··· DATA SHOWN ···

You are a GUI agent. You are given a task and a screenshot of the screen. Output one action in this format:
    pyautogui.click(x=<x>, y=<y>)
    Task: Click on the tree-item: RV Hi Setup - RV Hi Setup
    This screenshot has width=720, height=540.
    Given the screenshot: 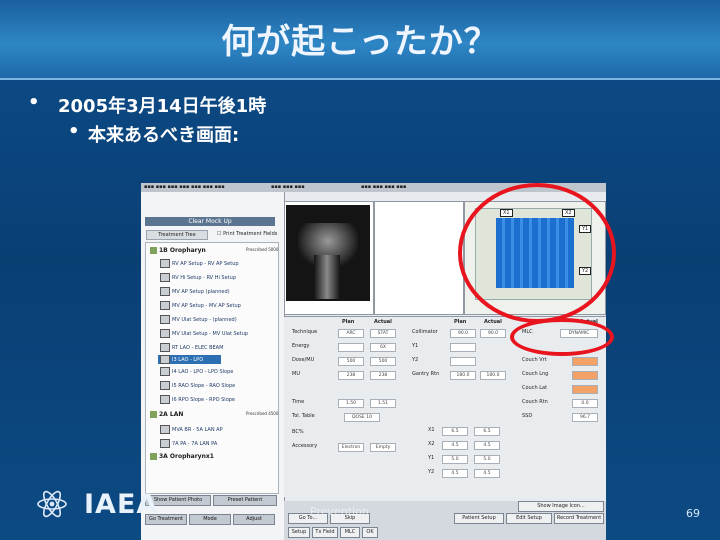 What is the action you would take?
    pyautogui.click(x=198, y=278)
    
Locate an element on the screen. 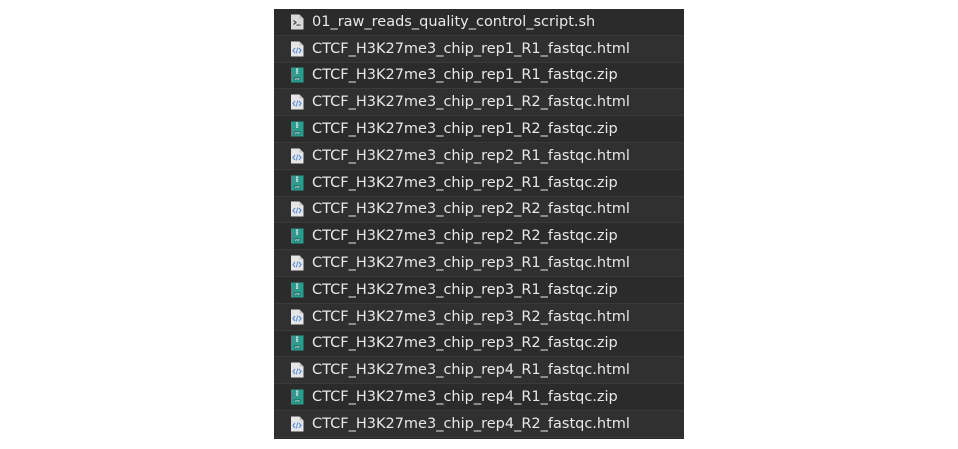 This screenshot has width=958, height=449. file-name: CTCF_H3K27me3_chip_rep1_R2_fastqc.zip is located at coordinates (465, 130).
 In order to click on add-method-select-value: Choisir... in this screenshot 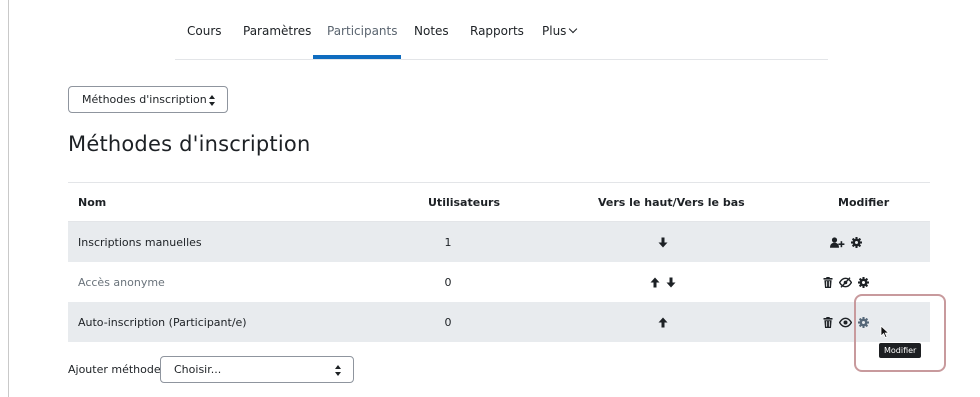, I will do `click(198, 370)`.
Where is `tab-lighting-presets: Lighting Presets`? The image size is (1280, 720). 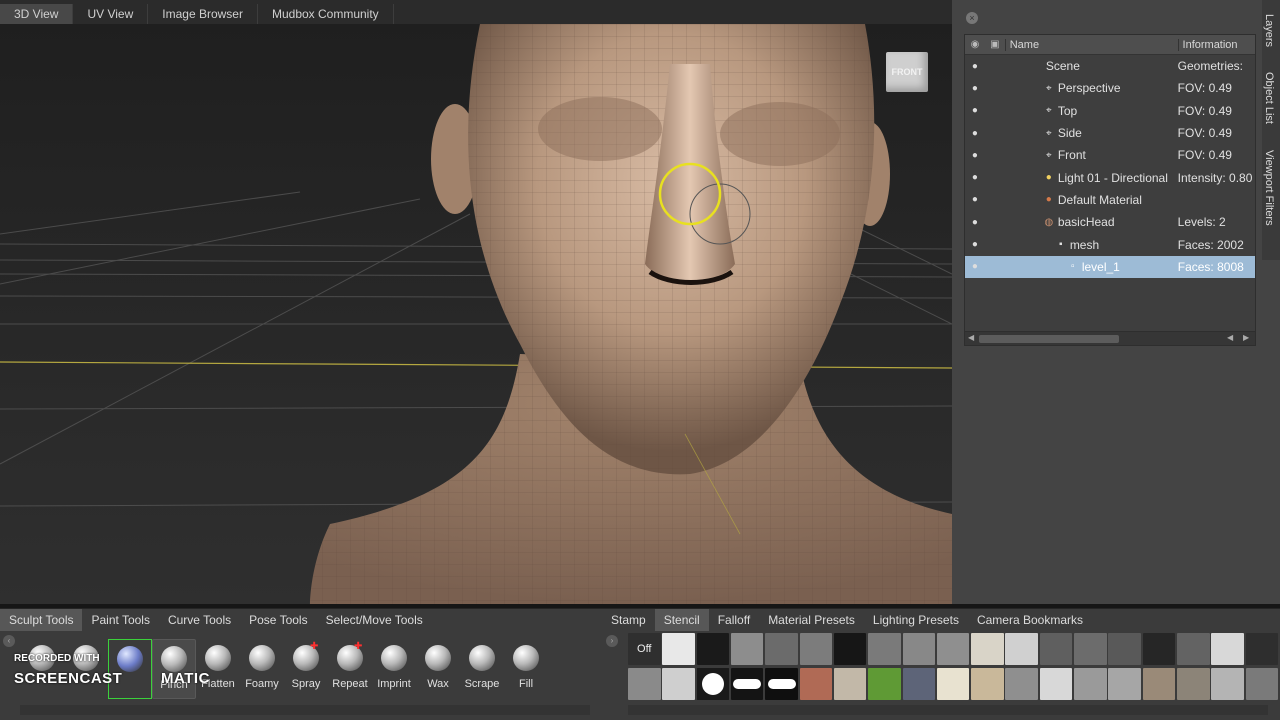
tab-lighting-presets: Lighting Presets is located at coordinates (916, 620).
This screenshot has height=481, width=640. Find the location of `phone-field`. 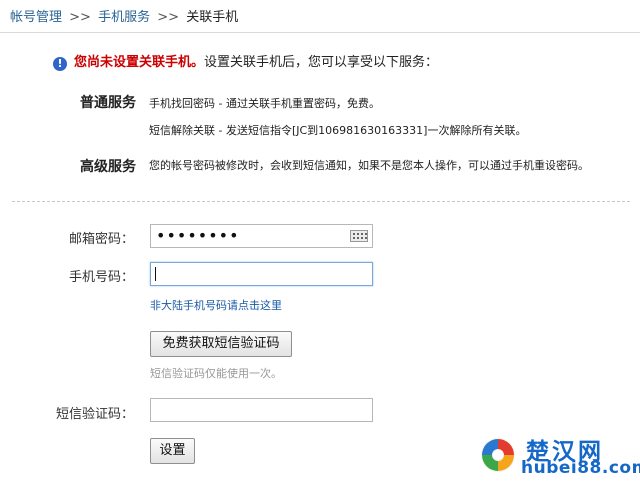

phone-field is located at coordinates (262, 274).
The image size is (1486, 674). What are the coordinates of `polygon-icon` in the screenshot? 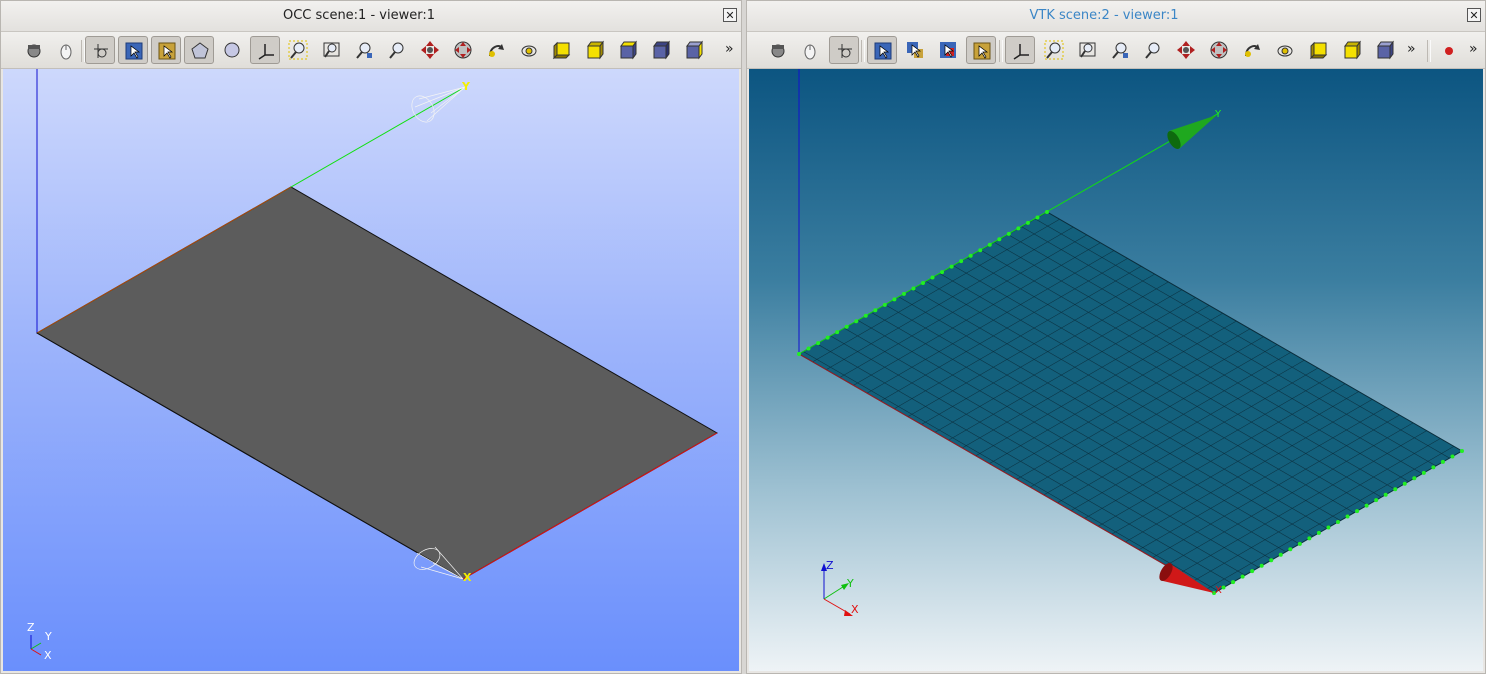 It's located at (199, 50).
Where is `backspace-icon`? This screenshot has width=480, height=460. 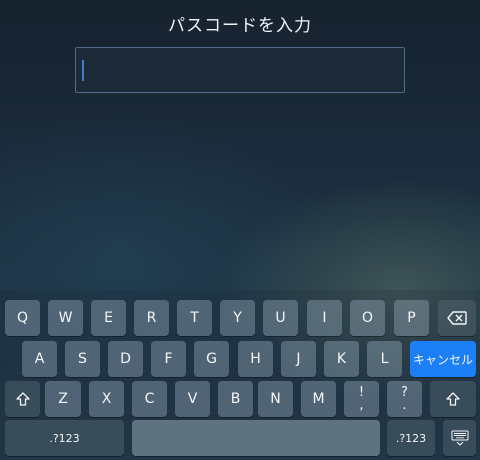 backspace-icon is located at coordinates (457, 318).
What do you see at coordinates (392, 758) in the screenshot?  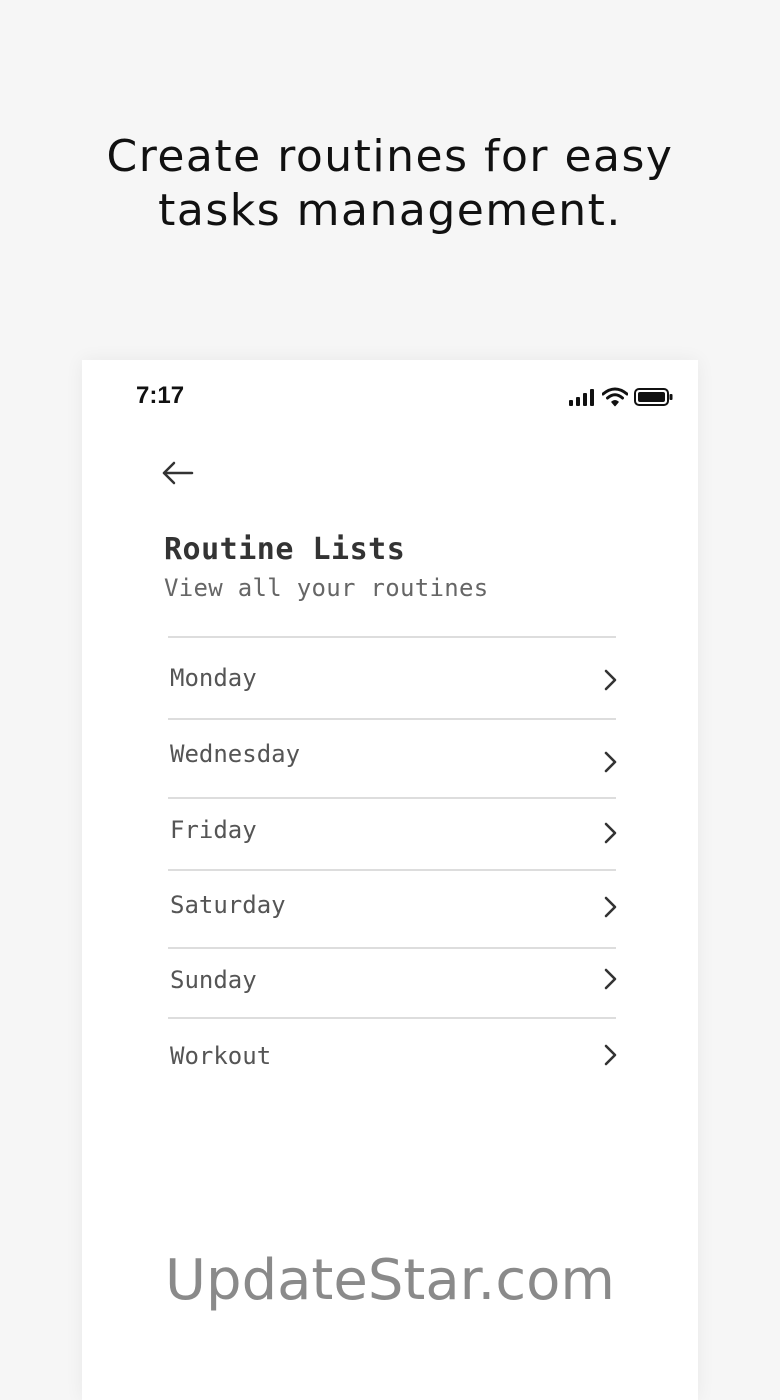 I see `routine-item-wednesday: Wednesday` at bounding box center [392, 758].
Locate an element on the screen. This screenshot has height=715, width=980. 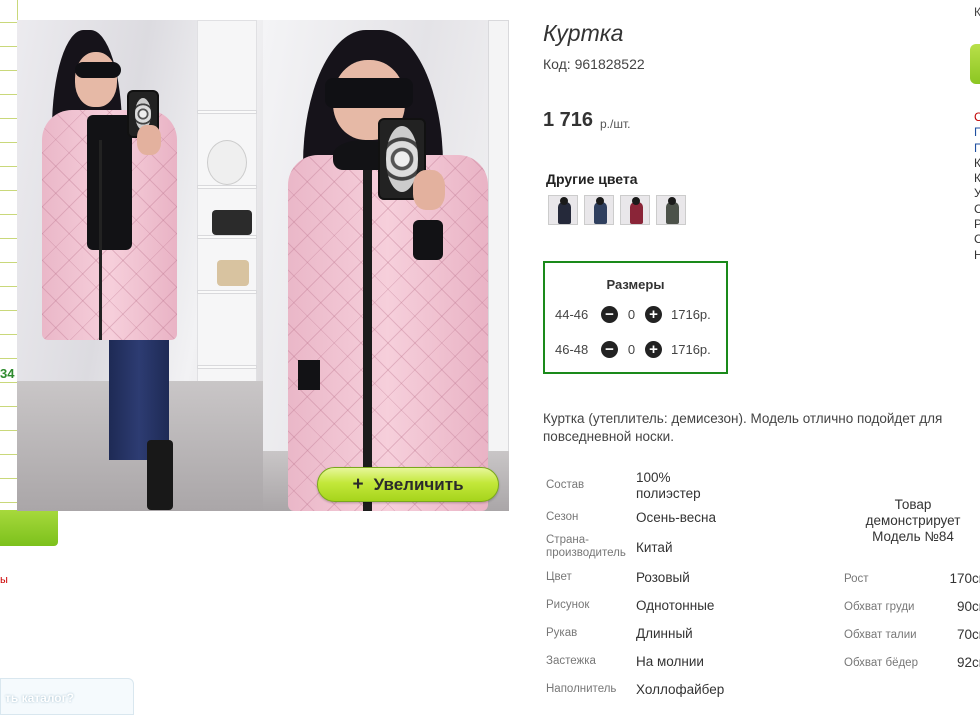
attr-label: Рисунок is located at coordinates (568, 605).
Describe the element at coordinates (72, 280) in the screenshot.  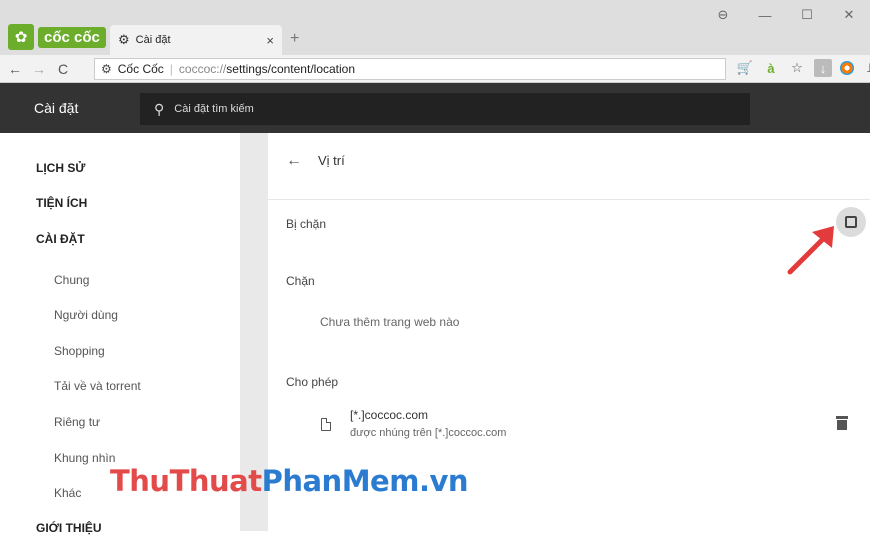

···

*WHAT TO DO*.
Copy everything from the line containing "Locate an element on the screen. This" down to the end of these lines, substituting "image" for "screenshot" and changing nothing else. Omit the pictures from your answer.

*SOLUTION FOR THIS TASK*.
Locate an element on the screen. This image has height=715, width=980. 
attr-label: Рисунок is located at coordinates (568, 605).
Describe the element at coordinates (72, 280) in the image.  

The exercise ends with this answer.